We are now in the thick of races like Paris Supercross, Geneva, AUS-X Open, etc., so we asked JT to weigh in on some burning topics. (Okay, maybe not burning.)

1. What's the travel like? How much does it affect off-season training?

The travel can be brutal if you’re really pushing the envelope with scheduling. For Justin Brayton, the Australia to Europe and back trips are incredibly hard on the body. Luckily for JB, he looks to be flying in business class, meaning he has a bed to sleep in during the 24-hour trips. I wasn’t so lucky in those days, sitting up right for days on end, meandering aimlessly through foreign airports. The lack of sleep is tough to deal with and modern research has taught us how important sleep is for athletes. Not only is it difficult to sleep during the trip, crossing so many time zones wreak havoc on the body’s internal time clock. I wasn’t sure whether to sleep or be awake. Most of the week after arrival is spent just trying to get back to even keel. Training and riding is all foregone in hopes of being back to 100 percent by race day.

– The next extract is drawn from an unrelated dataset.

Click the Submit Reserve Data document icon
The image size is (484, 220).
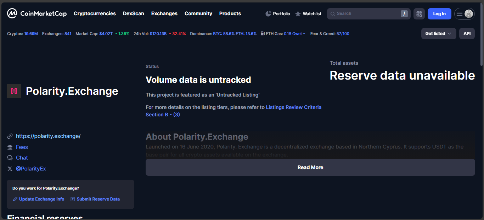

Flying around the world absolutely affects the off-season prep. All of those days spent on airplanes and recovering afterward are days missed to improve fitness, test the bike, and log laps for the coming season. Those riders who stay home are putting in lap after lap toward the bigger goal of 2019. It’s a sacrifice that each rider has to weigh.

For me, I was willing to suffer through a hellacious November and December because the financial upside was simply too much to pass up. That’s the same decision Justin Brayton is making. For the past three seasons, he has pocketed serious money in the October-December months. The Australian SX series championship and big money at races like Paris and Geneva can earn him more than the rest of his entire season combined.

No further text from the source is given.